SOUTHEAST ASIA ECONOMIC PROSPECTS: IS THE WORST OVER YET?

The COVID-19 pandemic has unprecedentedly challenged the global economy and people’s livelihoods in the past couple of years. The Southeast Asia region comprising many developing economies is not spared. In general, all countries are negatively impacted due to the containment measures imposed by governments worldwide. Nonetheless, the impact magnitude and recovery records vary by country.

Reopening the economy and relaxing pandemic restrictions in most countries has not yet fixed the global economic ecosystem wrecked by the pandemic. As the world reopens, it has spotlighted China’s importance in the global supply-chain network. With the Chinese Government’s persistence on its Zero-Covid Policy, many manufacturing economies, especially in Southeast Asia, struggle to cope with their orders. The policy’s containment measures, including constant city-wide lockdowns, have resulted in shortages and late shipments of intermediary goods supplies from China.

As a result, the reopening of the economic sector that significantly increases demand has failed to sync with the supply side. Since the pandemic, the logistics industry is also facing a shipment bottleneck, which adds to the supply chain disruption. It has affected not only intermediary goods but also end-products for consumption. Other than that, employers are also facing labour shortages attributed to partial travel restrictions still enforced in many countries, stricter employment regulations to prioritise and safeguards locals from unemployment, and the post-pandemic Great Resignation phenomena.

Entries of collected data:
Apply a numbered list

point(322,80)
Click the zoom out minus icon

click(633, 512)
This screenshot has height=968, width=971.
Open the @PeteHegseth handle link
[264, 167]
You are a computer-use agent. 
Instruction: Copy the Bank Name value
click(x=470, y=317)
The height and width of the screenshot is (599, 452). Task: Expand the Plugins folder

...

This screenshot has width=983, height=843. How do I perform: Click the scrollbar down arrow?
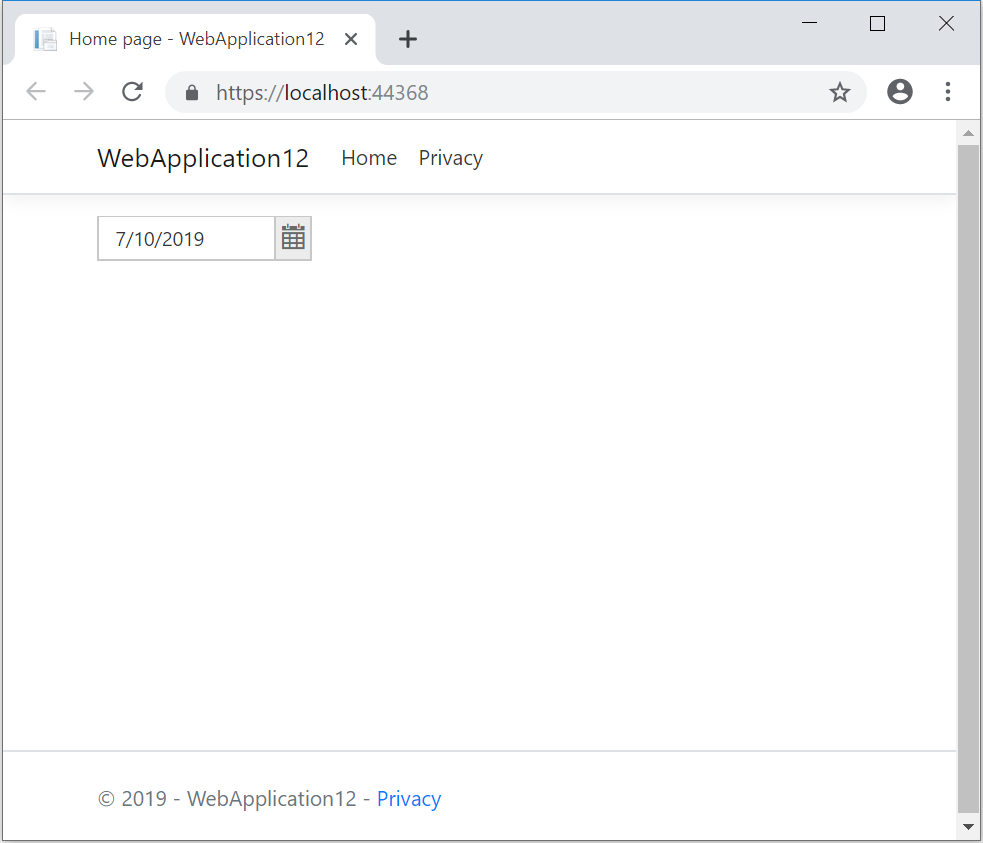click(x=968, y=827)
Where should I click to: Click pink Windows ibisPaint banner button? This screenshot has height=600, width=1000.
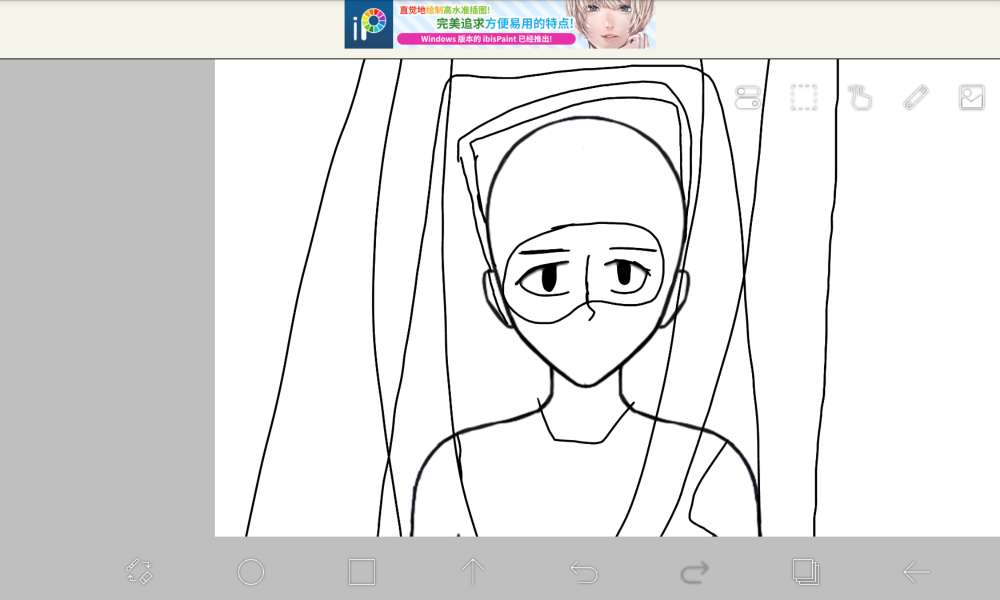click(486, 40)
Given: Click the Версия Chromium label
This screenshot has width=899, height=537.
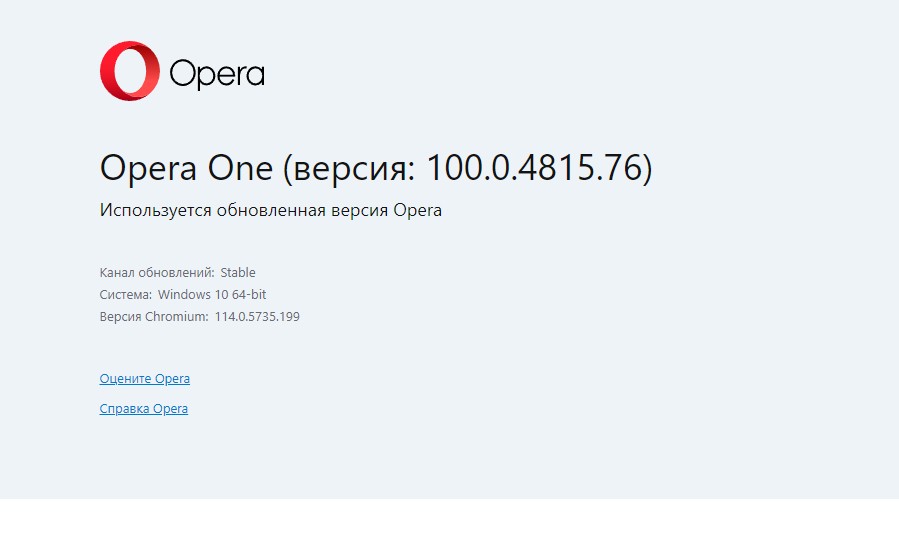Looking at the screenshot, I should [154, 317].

==

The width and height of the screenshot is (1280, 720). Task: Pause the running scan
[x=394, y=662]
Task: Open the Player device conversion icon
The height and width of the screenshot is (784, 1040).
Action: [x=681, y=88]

# Exercise brief
Retype everything in the article on Southeast Asia's economic prospects from "The COVID-19 pandemic" down to "vary by country.". The material above has no connection to the article on Southeast Asia's economic prospects.

# Result of this task
The COVID-19 pandemic has unprecedentedly challenged the global economy and people’s livelihoods in the past couple of years. The Southeast Asia region comprising many developing economies is not spared. In general, all countries are negatively impacted due to the containment measures imposed by governments worldwide. Nonetheless, the impact magnitude and recovery records vary by country.